Eversheds Sutherland Observation: Tax-exempt employers should check employment agreements, separation pay plans and similar arrangements to determine whether all relevant payments (including severance, nonqualified retirement payments, taxable fringe benefits and other separation-related items) exceed the three-times threshold noted above. If so, it may be appropriate to plan ahead for the excise tax and/or consider restructuring the payments to minimize or eliminate the excise tax.

  • The final bill also treats as tax-exempt employer “unrelated business taxable income” certain fringe benefits provided to employees: qualified transportation fringes, parking facilities and on-premises gyms. Under the bill, each of these items will be non-deductible under section 274 for a taxable employer, and presumably the intent is to put the tax-exempt employer in a similar position.

Fringe and Other Benefits

  • The taxation of employees on certain non-taxable fringe benefits is modified.
    • The exclusion for employer-paid qualified moving expenses is eliminated for tax years 2018 through 2025 (other than for military personnel).
    • The bill clarifies that non-taxable employee achievement awards must be in the form of tangible personal property, and that awards would be taxable if provided in other forms such as cash, cash equivalents, gift cards, meals or vacations (though certain gift cards that allow a choice from a limited menu of pre-selected tangible personal property may be non-taxable).
    • The exclusion for qualified bicycle commuting expenses is eliminated for tax years 2018 through 2025.
    • The final bill does not include other changes proposed in the House bill, including those affecting education assistance programs, adoption assistance programs, dependent care assistance programs, and employer-provided housing.
  • Employer deductions for fringe benefits are also modified and limited under section 274.

Excerpted records:
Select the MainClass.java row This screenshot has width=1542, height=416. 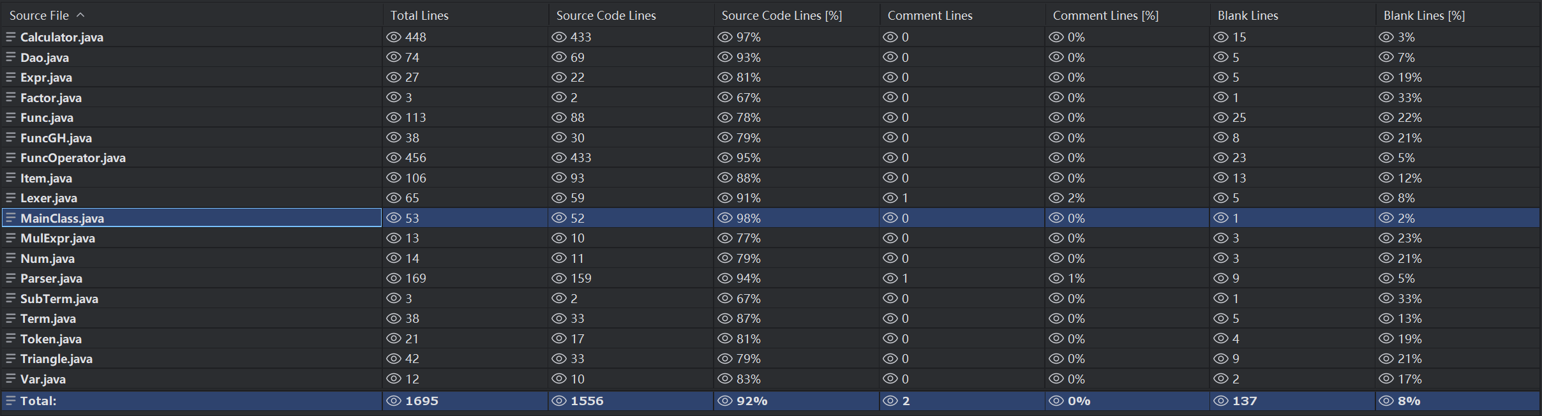pyautogui.click(x=62, y=218)
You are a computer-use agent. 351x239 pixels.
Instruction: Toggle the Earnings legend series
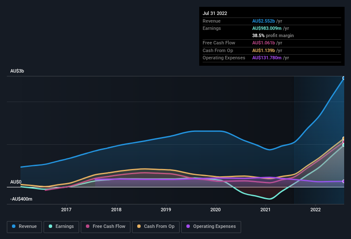coord(62,227)
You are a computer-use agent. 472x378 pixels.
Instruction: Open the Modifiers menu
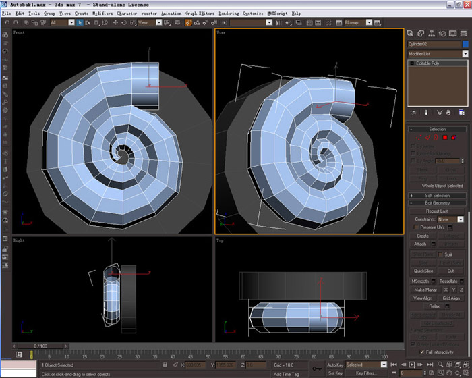point(102,14)
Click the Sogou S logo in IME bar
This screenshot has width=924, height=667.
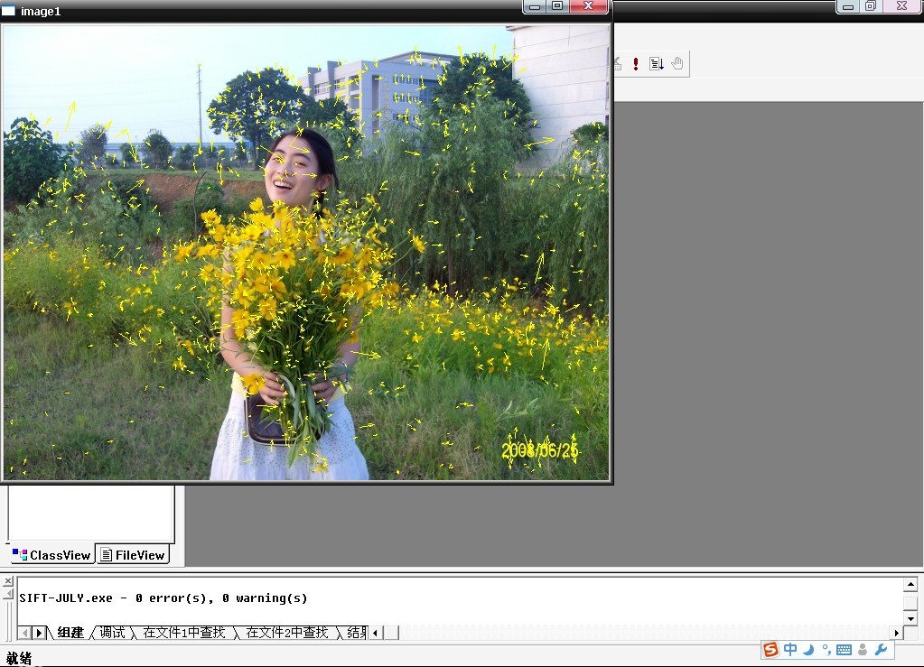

Task A: In the tax bill text, retype everything from "Fringe and Other" down to "for military personnel).".
Task B:
Answer these questions from the tax bill text:
(i) Which three fringe benefits does the final bill treat as unrelated business taxable income for tax-exempt employers?
(ii) For which tax years is the exclusion for employer-paid qualified moving expenses eliminated?
(iii) What form must non-taxable employee achievement awards take?

Exercise solution A:
Fringe and Other Benefits

  • The taxation of employees on certain non-taxable fringe benefits is modified.
    • The exclusion for employer-paid qualified moving expenses is eliminated for tax years 2018 through 2025 (other than for military personnel).

Exercise solution B:
(i) Qualified transportation fringes, parking facilities and on-premises gyms.
(ii) 2018 through 2025, other than for military personnel.
(iii) Tangible personal property.